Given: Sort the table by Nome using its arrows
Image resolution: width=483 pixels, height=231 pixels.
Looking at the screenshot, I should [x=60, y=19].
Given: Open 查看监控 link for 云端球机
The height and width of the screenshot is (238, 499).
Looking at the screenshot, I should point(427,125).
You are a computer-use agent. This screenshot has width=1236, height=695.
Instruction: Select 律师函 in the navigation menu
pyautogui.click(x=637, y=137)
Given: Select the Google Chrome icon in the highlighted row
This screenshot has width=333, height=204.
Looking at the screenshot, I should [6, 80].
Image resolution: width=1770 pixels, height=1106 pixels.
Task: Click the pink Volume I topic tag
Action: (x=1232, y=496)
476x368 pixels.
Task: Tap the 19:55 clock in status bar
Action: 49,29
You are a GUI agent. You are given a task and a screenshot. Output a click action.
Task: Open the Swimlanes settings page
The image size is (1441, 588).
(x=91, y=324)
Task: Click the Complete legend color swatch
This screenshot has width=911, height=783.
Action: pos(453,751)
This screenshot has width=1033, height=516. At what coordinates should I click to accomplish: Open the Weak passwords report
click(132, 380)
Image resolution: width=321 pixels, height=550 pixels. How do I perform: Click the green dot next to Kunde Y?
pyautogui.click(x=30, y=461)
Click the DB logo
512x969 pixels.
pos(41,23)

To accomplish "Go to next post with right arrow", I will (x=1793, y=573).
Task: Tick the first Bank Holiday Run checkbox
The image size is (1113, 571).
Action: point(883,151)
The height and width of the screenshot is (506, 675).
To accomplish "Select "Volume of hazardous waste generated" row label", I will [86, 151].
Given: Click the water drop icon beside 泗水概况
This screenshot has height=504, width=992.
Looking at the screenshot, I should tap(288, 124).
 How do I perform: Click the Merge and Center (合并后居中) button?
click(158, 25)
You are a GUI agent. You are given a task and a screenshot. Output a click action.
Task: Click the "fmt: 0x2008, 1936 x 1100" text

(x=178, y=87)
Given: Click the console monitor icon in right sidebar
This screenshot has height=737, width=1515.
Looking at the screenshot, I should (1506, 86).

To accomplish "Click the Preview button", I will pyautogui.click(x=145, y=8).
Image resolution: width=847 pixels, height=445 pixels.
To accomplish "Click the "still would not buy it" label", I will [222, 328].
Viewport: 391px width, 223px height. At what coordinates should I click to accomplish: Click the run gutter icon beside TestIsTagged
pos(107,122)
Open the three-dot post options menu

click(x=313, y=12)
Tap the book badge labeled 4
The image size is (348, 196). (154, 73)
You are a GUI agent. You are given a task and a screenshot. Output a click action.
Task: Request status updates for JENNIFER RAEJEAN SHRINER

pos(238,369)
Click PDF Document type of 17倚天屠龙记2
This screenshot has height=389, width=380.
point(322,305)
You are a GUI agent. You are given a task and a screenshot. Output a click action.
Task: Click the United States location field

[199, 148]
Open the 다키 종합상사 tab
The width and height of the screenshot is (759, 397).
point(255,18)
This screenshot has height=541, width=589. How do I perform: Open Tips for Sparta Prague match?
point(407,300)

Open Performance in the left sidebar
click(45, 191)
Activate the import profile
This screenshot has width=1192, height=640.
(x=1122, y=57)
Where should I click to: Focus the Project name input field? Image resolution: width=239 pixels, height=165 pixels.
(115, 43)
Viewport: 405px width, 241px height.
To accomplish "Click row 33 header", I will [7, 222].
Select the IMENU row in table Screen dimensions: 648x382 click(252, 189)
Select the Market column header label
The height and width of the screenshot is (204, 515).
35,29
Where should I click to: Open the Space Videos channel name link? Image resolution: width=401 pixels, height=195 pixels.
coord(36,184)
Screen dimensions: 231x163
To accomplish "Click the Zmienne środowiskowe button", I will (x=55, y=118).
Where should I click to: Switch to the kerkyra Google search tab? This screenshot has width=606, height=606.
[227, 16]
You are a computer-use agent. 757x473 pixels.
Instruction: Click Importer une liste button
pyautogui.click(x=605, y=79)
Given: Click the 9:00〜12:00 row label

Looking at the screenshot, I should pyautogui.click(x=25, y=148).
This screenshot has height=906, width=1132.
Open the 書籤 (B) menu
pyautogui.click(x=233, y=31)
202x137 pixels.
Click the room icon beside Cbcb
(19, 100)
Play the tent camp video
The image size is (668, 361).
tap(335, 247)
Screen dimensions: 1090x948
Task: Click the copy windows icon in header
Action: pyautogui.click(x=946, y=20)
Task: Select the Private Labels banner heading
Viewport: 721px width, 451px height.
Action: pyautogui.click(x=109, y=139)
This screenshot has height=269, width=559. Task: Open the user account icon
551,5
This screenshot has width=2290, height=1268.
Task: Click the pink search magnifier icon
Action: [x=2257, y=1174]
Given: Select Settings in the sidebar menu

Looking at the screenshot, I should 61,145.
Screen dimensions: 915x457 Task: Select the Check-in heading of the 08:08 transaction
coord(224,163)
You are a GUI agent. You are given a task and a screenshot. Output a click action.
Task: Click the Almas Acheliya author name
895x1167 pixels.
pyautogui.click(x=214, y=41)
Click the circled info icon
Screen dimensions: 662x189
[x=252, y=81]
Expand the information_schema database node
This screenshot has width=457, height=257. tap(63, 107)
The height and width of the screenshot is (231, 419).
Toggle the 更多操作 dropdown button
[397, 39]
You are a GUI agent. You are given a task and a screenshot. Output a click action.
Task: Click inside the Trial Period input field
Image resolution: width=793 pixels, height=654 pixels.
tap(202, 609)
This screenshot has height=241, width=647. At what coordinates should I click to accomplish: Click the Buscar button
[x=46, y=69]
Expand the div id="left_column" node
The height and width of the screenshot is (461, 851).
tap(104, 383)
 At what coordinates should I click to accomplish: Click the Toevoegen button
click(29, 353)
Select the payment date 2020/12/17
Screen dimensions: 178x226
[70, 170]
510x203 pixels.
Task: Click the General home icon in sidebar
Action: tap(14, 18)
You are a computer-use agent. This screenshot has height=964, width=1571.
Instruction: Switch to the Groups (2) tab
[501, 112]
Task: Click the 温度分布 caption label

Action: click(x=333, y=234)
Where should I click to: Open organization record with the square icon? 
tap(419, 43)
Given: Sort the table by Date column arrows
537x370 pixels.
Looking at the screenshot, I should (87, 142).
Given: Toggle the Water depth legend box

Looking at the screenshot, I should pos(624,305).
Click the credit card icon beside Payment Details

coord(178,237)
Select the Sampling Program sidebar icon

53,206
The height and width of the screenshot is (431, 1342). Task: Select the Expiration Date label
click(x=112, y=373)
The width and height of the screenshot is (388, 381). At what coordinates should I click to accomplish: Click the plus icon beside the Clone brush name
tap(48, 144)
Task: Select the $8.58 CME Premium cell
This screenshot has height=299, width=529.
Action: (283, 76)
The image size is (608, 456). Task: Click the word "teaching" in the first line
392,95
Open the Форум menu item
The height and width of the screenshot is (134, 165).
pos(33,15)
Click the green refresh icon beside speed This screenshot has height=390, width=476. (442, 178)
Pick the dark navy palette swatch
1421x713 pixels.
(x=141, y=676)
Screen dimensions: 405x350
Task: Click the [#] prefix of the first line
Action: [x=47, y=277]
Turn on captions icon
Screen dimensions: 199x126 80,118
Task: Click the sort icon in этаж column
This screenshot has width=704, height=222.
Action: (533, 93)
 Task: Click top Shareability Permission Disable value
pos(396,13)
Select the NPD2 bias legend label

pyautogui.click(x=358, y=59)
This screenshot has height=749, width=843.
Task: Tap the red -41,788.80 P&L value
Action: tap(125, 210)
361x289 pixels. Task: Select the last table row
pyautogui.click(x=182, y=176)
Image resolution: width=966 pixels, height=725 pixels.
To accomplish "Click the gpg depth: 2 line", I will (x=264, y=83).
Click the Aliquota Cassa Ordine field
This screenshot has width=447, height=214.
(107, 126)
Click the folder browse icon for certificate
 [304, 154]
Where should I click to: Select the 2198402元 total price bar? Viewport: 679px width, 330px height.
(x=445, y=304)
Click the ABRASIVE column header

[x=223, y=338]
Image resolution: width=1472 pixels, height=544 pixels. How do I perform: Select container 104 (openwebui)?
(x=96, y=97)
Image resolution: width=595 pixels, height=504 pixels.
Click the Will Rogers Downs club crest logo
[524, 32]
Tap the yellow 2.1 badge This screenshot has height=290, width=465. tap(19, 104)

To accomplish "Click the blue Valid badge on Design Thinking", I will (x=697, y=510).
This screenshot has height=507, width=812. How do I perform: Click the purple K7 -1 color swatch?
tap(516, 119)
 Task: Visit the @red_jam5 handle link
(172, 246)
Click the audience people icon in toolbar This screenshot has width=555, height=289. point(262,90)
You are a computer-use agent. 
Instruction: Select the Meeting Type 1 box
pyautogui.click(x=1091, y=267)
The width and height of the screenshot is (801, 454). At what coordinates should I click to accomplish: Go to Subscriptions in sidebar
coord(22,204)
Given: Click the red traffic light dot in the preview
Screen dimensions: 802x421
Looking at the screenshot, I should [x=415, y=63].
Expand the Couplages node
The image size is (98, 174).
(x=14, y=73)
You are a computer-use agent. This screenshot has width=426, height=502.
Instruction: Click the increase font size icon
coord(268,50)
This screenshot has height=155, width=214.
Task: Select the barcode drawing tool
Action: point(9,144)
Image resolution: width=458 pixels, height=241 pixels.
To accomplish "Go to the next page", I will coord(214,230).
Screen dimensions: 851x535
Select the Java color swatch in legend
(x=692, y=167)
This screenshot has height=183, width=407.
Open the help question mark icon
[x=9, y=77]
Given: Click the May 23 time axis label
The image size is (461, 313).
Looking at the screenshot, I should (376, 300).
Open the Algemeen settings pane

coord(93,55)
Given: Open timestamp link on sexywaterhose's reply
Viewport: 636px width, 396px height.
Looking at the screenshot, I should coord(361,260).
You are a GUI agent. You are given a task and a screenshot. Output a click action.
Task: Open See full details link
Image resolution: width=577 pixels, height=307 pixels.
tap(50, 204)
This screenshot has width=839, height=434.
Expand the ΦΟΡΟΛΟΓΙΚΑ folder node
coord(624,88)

## Exercise description
Go through the material above and output exactly the lines from the one containing "The height and width of the screenshot is (238, 499)." through the one containing "Task: Click the Complete legend color swatch".

## Reply
The height and width of the screenshot is (238, 499).
Looking at the screenshot, I should point(427,125).
You are a computer-use agent. This screenshot has width=1236, height=695.
Instruction: Select 律师函 in the navigation menu
pyautogui.click(x=637, y=137)
Given: Select the Google Chrome icon in the highlighted row
This screenshot has width=333, height=204.
Looking at the screenshot, I should [6, 80].
Image resolution: width=1770 pixels, height=1106 pixels.
Task: Click the pink Volume I topic tag
Action: (x=1232, y=496)
476x368 pixels.
Task: Tap the 19:55 clock in status bar
Action: 49,29
You are a GUI agent. You are given a task and a screenshot. Output a click action.
Task: Open the Swimlanes settings page
The image size is (1441, 588).
(x=91, y=324)
Task: Click the Complete legend color swatch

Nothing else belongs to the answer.